# RAW DATA
# # # # #

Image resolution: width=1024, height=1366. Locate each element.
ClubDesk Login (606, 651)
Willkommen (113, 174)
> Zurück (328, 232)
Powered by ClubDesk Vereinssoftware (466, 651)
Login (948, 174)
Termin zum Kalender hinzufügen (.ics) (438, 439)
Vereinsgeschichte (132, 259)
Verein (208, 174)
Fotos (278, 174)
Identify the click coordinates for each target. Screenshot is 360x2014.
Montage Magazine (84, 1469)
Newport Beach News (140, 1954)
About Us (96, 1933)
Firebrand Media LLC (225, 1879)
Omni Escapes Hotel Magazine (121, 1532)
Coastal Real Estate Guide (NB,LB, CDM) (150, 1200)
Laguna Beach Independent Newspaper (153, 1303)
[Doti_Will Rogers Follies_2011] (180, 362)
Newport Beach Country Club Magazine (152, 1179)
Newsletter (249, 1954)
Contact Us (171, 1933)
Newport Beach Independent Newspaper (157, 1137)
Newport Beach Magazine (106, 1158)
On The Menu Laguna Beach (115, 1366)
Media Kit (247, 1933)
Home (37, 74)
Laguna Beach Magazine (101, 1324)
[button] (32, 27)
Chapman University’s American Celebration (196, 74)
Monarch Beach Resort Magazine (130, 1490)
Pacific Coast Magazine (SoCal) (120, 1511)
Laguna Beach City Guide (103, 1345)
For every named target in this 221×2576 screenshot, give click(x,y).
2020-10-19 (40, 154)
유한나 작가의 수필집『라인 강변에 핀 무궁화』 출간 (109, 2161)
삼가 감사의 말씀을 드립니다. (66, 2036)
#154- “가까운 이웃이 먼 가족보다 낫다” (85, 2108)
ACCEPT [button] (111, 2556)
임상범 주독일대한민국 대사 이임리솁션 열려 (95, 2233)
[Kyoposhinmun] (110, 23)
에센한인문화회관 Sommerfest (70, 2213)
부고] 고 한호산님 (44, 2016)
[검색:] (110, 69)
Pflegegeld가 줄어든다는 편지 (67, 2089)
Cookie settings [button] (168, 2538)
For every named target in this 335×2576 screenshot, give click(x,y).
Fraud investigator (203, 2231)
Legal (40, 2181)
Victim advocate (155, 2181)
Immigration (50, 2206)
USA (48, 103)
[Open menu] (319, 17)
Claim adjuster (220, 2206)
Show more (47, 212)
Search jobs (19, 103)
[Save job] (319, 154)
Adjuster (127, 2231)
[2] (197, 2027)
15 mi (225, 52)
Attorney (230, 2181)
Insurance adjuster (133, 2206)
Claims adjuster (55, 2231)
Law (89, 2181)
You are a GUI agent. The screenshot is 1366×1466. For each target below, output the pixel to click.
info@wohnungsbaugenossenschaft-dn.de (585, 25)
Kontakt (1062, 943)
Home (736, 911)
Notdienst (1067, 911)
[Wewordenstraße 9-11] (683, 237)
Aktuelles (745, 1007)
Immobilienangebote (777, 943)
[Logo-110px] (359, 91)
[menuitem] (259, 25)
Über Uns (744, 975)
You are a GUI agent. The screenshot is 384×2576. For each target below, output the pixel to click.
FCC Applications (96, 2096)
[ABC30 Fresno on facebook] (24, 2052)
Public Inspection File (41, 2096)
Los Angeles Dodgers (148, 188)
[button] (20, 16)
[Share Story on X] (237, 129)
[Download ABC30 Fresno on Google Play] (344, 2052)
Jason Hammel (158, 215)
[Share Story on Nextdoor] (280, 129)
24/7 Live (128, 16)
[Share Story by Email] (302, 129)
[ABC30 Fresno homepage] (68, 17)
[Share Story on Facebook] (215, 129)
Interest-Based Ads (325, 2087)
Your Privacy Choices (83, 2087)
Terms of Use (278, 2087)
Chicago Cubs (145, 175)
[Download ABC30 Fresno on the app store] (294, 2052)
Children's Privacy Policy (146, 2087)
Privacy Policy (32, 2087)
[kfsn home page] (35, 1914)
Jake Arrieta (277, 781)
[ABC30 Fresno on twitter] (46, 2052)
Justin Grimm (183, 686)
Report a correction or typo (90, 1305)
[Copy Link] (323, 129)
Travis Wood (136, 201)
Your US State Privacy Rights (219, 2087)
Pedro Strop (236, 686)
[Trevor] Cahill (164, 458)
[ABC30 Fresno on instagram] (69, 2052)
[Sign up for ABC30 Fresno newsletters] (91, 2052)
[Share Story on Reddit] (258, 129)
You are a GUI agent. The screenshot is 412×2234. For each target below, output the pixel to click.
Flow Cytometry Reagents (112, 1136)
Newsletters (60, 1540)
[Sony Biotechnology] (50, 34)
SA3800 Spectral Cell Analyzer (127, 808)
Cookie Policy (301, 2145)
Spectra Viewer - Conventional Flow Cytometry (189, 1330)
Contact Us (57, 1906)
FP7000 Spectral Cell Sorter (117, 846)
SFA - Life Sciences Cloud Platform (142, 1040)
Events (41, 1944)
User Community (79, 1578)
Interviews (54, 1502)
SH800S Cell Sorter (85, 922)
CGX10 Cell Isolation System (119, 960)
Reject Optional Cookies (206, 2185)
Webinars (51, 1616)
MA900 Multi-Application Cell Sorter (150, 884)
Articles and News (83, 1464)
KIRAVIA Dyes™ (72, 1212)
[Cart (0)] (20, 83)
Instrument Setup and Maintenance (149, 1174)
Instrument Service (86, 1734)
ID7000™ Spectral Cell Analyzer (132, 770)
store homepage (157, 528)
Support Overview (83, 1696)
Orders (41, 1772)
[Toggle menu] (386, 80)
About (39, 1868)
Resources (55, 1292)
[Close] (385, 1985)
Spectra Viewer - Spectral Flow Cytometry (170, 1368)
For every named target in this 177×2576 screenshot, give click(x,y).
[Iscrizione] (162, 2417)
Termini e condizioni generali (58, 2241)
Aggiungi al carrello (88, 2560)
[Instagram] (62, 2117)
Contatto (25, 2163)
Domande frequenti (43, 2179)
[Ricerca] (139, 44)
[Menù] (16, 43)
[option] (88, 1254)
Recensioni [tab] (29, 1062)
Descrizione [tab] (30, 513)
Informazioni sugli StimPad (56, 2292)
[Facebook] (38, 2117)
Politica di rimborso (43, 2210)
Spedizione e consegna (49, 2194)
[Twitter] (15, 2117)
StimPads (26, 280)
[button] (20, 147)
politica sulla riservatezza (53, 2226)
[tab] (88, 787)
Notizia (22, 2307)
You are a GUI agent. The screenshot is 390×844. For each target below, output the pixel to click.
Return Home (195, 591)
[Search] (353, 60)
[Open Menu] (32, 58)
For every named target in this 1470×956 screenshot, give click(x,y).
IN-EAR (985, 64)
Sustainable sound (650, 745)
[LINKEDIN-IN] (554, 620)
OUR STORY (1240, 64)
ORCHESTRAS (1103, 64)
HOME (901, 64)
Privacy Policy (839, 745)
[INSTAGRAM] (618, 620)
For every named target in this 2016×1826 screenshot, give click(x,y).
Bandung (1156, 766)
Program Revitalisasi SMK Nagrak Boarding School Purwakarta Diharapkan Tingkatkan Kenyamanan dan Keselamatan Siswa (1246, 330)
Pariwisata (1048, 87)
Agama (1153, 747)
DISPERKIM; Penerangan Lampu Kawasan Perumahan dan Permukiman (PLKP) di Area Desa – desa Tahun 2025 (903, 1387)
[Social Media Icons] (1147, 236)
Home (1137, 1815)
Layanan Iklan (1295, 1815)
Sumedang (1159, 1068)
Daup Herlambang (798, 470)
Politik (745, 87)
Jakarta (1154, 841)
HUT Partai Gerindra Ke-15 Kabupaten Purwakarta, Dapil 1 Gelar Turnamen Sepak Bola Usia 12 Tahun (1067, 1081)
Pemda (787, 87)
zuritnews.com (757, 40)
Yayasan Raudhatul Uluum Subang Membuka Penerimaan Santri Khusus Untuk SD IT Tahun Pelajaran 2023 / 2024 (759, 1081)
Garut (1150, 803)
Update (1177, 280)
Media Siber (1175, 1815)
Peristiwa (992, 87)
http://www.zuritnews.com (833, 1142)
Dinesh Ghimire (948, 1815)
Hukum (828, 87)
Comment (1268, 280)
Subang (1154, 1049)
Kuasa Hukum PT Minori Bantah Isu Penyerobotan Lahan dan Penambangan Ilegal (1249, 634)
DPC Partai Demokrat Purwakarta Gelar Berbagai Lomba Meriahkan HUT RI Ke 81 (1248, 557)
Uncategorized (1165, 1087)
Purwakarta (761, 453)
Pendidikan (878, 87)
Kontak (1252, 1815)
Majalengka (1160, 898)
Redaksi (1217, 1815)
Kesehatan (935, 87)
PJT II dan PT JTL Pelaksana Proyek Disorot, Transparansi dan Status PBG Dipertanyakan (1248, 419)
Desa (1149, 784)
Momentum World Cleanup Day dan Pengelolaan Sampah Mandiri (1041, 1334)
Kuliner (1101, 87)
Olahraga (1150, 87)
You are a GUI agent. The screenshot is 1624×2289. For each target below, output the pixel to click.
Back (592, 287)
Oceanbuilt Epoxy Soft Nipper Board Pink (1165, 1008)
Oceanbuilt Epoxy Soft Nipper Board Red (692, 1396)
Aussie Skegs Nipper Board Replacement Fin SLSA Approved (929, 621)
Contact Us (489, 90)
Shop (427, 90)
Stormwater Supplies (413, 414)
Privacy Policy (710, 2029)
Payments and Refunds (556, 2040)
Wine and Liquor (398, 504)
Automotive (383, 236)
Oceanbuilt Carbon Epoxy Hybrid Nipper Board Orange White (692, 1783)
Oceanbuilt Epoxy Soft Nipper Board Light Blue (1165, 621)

# # # # #

# DESCRIPTION OF THE TASK
All that belongs in your answer is the stretch of entries above from the line with "User Community (79, 1578)" through the line with "DISPERKIM; Penerangan Lampu", printed exactly.

# SOLUTION TO THE PROBLEM
User Community (79, 1578)
Interviews (54, 1502)
SH800S Cell Sorter (85, 922)
CGX10 Cell Isolation System (119, 960)
Reject Optional Cookies (206, 2185)
Webinars (51, 1616)
MA900 Multi-Application Cell Sorter (150, 884)
Articles and News (83, 1464)
KIRAVIA Dyes™ (72, 1212)
[Cart (0)] (20, 83)
Instrument Setup and Maintenance (149, 1174)
Instrument Service (86, 1734)
ID7000™ Spectral Cell Analyzer (132, 770)
store homepage (157, 528)
Support Overview (83, 1696)
Orders (41, 1772)
[Toggle menu] (386, 80)
About (39, 1868)
Resources (55, 1292)
[Close] (385, 1985)
Spectra Viewer - Spectral Flow Cytometry (170, 1368)
For every named target in this 177×2576 screenshot, give click(x,y).
[Iscrizione] (162, 2417)
Termini e condizioni generali (58, 2241)
Aggiungi al carrello (88, 2560)
[Instagram] (62, 2117)
Contatto (25, 2163)
Domande frequenti (43, 2179)
[Ricerca] (139, 44)
[Menù] (16, 43)
[option] (88, 1254)
Recensioni [tab] (29, 1062)
Descrizione [tab] (30, 513)
Informazioni sugli StimPad (56, 2292)
[Facebook] (38, 2117)
Politica di rimborso (43, 2210)
Spedizione e consegna (49, 2194)
[Twitter] (15, 2117)
StimPads (26, 280)
[button] (20, 147)
politica sulla riservatezza (53, 2226)
[tab] (88, 787)
Notizia (22, 2307)
You are a GUI agent. The screenshot is 390×844. For each target below, output the pixel to click.
Return Home (195, 591)
[Search] (353, 60)
[Open Menu] (32, 58)
For every named target in this 1470×956 screenshot, give click(x,y).
IN-EAR (985, 64)
Sustainable sound (650, 745)
[LINKEDIN-IN] (554, 620)
OUR STORY (1240, 64)
ORCHESTRAS (1103, 64)
HOME (901, 64)
Privacy Policy (839, 745)
[INSTAGRAM] (618, 620)
For every named target in this 2016×1826 screenshot, give click(x,y).
Bandung (1156, 766)
Program Revitalisasi SMK Nagrak Boarding School Purwakarta Diharapkan Tingkatkan Kenyamanan dan Keselamatan Siswa (1246, 330)
Pariwisata (1048, 87)
Agama (1153, 747)
DISPERKIM; Penerangan Lampu Kawasan Perumahan dan Permukiman (PLKP) di Area Desa – desa Tahun 2025 (903, 1387)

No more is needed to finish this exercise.